Regroupant 17 courtes histoires, dont certaines ont déjà été publiées dans les années 1990, l’album Reliefs de l’Ancien Monde permet de goûter à l’humour déroutant et philosophique du bédéiste Jean-C. Denis.
Jean-C. Denis est un auteur et dessinateur possédant une voix assez unique dans le monde de la bande dessinée. C’est sans doute la raison pour laquelle il a remporté le Grand prix de la ville d’Angoulême en 2012 pour l’ensemble de son œuvre.
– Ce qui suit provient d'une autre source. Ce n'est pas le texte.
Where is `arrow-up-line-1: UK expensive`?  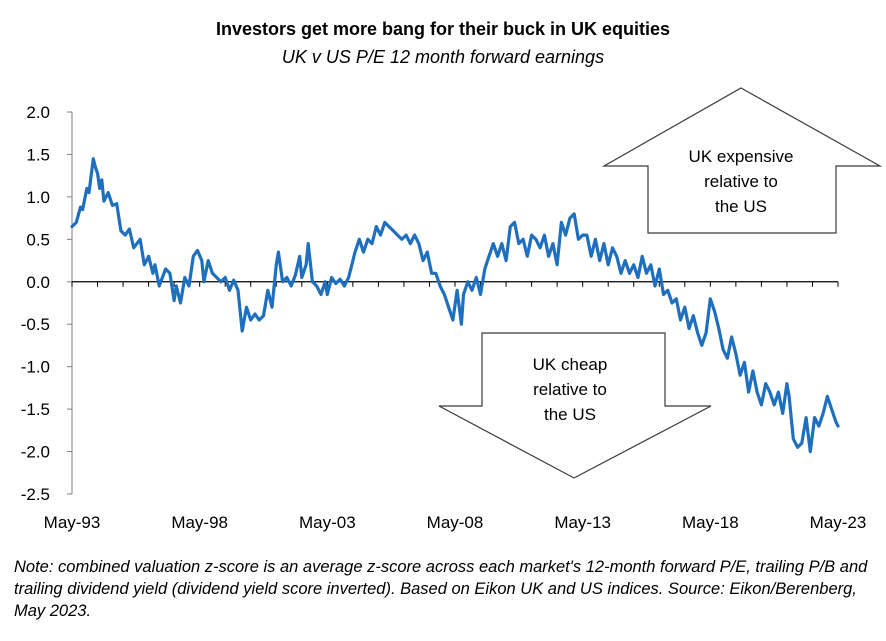 arrow-up-line-1: UK expensive is located at coordinates (742, 156).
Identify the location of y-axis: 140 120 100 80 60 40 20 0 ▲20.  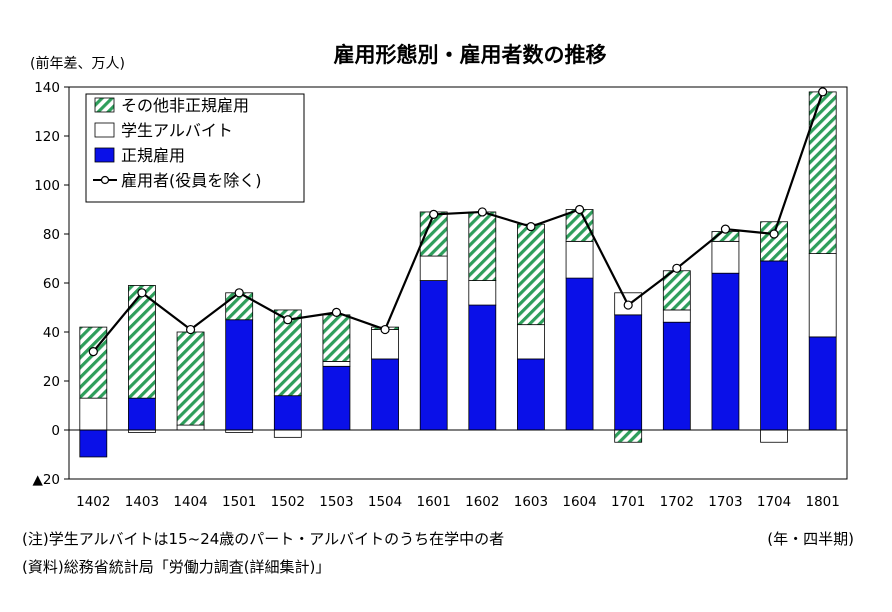
(50, 284).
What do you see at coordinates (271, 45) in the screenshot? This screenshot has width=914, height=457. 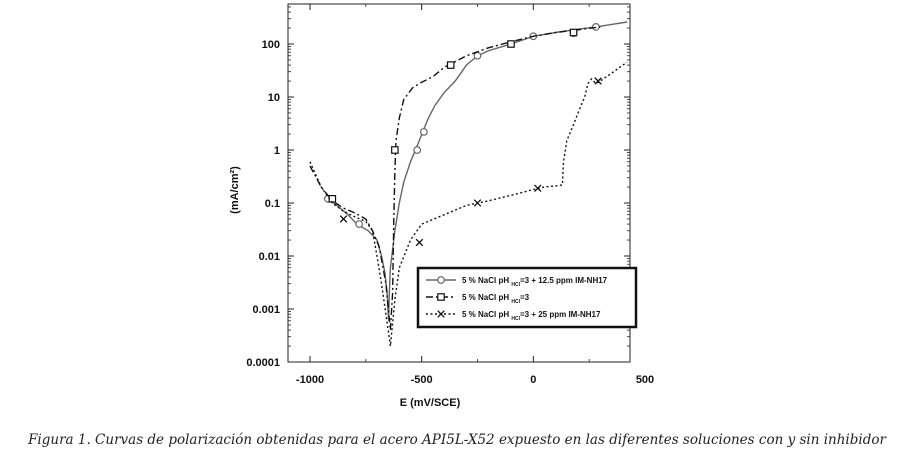 I see `y-tick-label: 100` at bounding box center [271, 45].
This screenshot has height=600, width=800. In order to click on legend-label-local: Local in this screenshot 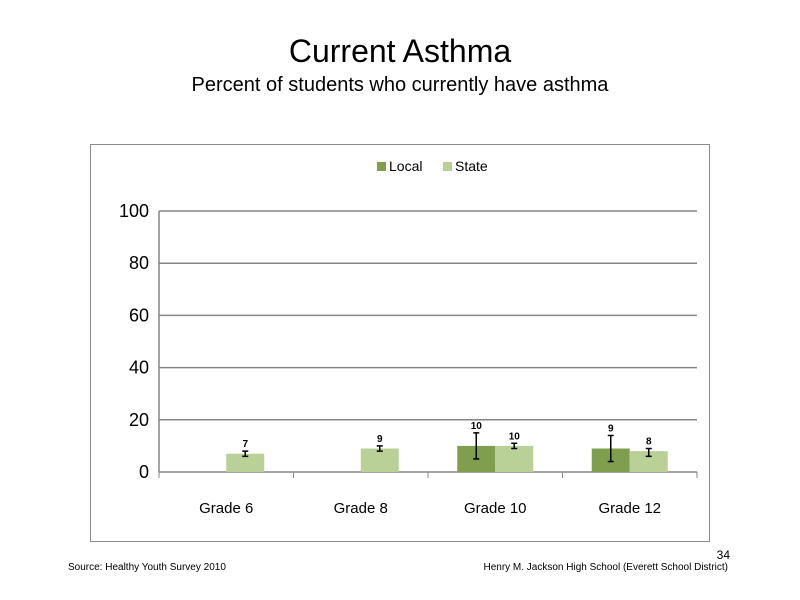, I will do `click(406, 166)`.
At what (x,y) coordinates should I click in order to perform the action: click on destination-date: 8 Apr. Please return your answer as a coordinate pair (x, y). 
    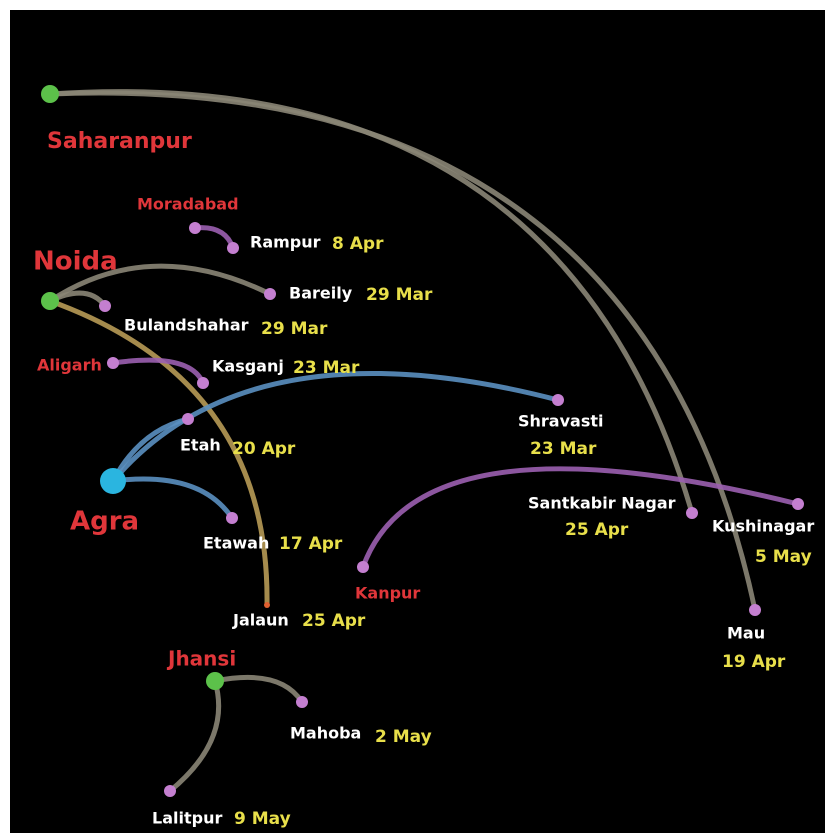
    Looking at the image, I should click on (358, 244).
Depuis La Terreur des hauteurs, paru en 2018 (lire notre critique ici), un album dans lequel il abordait sur un ton très personnel ses problèmes de vertige, le bédéiste s’est fait plutôt discret en termes de nouvelles parutions, mais ses nombreux fans seront heureux d’apprendre qu’il est de retour ces jours-ci avec Reliefs de l’Ancien Monde.

Reliefs de l’Ancien Monde ne contient pas un récit conventionnel, mais bien dix-sept histoires, certaines d’une vingtaine de pages et d’autres, très courtes, ne s’étalant que sur une seule planche contenant trois panneaux. La plupart ont été publiées entre 1988 et 2003 dans divers magazines, comme l’Écho des Savanes, le collectif Comix 2000 ou le journal l’Express, mais certaines sont inédites. Majoritairement, ces intrigues tournent autour du thème des vacances, mais l’auteur y aborde aussi le bogue de l’an 2000, l’indifférence face au foot féminin, ou la difficulté pour les musiciens de trouver un endroit où jouer sans déranger les voisins.
L’album met en scène des gens ordinaires remplis de contradictions, ce qui les rend profondément humains, qu’il s’agisse de Ludovic, un fainéant ne levant pas le petit doigt pour aider son frère et sa femme qui l’hébergent avant son départ pour l’Afrique comme travailleur humanitaire, Mathieu, un jeune homme rêvant d’autosuffisance qui souhaite acheter une ferme pour y élever des produits bios alors qu’il vit encore avec sa mère et compte sur elle pour lui faire à manger, ou encore un grand-père découragé par le fait que personne dans sa famille ne lise de livres et qui finit par en trouver, qu’il utilise… pour caler son fauteuil!

Les histoires de Reliefs de l’Ancien Monde prennent l’allure de simples tranches de vie, et se concluent souvent sur un ton mi-figue mi-raisin, comme celle d’Anthony, un adolescent en vacances à Hossegor qui connaîtra la pire honte de sa brève existence lorsqu’il croisera des surfeurs alors qu’il trimballe la planche à repasser que ses parents lui ont demandé d’emprunter, ou encore celle de deux jeunes hommes qui décident de suivre l’Océane bleue d’une femme ayant refusé leurs avances, avant de s’apercevoir qu’ils sont au beau milieu du rassemblement annuel du club Simca, et que des centaines de voitures identiques se trouvent dans la région.
Bien que la plupart de ces bandes dessinées aient été réalisées il y a plusieurs années, on reconnaît bien le style distinctif de Jean-C. Denis, et ses illustrations sympathiques effectuées au feutre. Les dessins ne possèdent pas tous le même niveau de peaufinage d’un récit à l’autre, et certains sont entièrement colorés, alors que d’autres se contentent d’utiliser un mélange de bleu gris et de crème. L’artiste partage généreusement une vieille photo de ses premières amours dans l’une de ses cases, et se livre à quelques expérimentations. « Le temps du livre » par exemple utilise des pictogrammes dans les phylactères au lieu de textes. L’album se termine par quatre pages où l’auteur explique le contexte derrière chacune de ses histoires, et l’endroit où elle fût originalement publiée.
Les inconditionnels de Jean-C. Denis se réjouiront de cette collection de récits qu’il aurait été difficile de se procurer autrement, et pour ceux qui ne le connaissent pas, Reliefs de l’Ancien Monde constitue une belle porte d’entrée pour découvrir ce bédéiste iconoclaste.
Reliefs de l’Ancien Monde, de Jean-C. Denis. Publié aux éditions Futuropolis, 120 pages.